Developer Stories10 min read

Rebuilding Workflow Automation: A Developer Story From 40 Zaps to OpenClaw

By Maya Chen

TL;DR

We migrated a launch critical marketing pipeline from 40 brittle Zaps to a single agentic backbone and recovered from a real incident that had sent duplicate emails and lost attribution. The rewrite focused on contracts, idempotency, retries, and human approvals, all modeled as stateful agents on OpenClaw. The result was a 99.6 percent success rate and a threefold improvement in P95 delivery time across channels, while keeping costs predictable. If you are planning serious workflow automation, this case study shows the design moves that matter most.

What broke and when

Two days before a seasonal campaign, a webhook storm hit our CRM after a partner flipped a setting. Our Zap chain fanned out into five tools, retried blindly, and created a perfect storm. Contacts received two emails, attribution rows went missing in the data warehouse, and Sales asked why fresh leads were blank. The chain looked clever on a whiteboard but it had no shared contract, no idempotency, and no real backpressure.

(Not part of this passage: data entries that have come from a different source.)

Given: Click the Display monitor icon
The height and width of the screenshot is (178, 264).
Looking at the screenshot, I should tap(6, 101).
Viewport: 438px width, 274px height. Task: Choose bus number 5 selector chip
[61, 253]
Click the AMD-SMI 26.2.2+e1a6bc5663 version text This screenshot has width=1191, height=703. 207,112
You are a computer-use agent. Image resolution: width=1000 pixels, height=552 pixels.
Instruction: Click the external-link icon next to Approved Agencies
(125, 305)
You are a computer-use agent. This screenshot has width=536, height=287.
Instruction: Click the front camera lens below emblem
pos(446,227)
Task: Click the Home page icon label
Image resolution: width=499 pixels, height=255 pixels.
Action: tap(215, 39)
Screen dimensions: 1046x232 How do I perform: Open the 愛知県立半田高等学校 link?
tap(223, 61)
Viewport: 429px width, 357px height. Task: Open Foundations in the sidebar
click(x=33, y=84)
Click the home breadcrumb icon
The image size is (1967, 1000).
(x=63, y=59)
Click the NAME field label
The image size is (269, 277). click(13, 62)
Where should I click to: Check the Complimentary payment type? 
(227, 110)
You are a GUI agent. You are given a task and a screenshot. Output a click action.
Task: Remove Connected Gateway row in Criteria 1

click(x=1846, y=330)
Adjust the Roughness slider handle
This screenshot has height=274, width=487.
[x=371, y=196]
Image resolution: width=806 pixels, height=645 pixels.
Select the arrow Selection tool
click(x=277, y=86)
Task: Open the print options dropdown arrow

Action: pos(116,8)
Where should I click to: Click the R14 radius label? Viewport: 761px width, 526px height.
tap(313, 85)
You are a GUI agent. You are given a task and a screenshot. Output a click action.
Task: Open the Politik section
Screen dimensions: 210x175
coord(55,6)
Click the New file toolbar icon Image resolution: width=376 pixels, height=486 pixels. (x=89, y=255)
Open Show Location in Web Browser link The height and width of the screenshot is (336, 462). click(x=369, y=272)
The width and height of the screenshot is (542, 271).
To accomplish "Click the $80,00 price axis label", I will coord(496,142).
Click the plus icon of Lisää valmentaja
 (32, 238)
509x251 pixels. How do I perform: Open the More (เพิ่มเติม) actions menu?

We had eight hours to stabilize. The quick fix was a kill switch that paused all non essential sends, then a batch repair script. The durable fix took two weeks. We rebuilt the path with agents on OpenClaw and treated each step as a state machine with clear inputs, outputs, and failure policy.

If you are new to our stack, ButterGrow is the hosted OpenClaw assistant that our team uses for production automation. You can skim the feature set to see the core AI marketing automation features and how they map to messaging, data sync, and approvals. When you are ready to kick the tires, you can get started in minutes.

The before state

The legacy path grew from experiments. It delivered value until it did not. Here is a simplified view of the old chain and its failure modes.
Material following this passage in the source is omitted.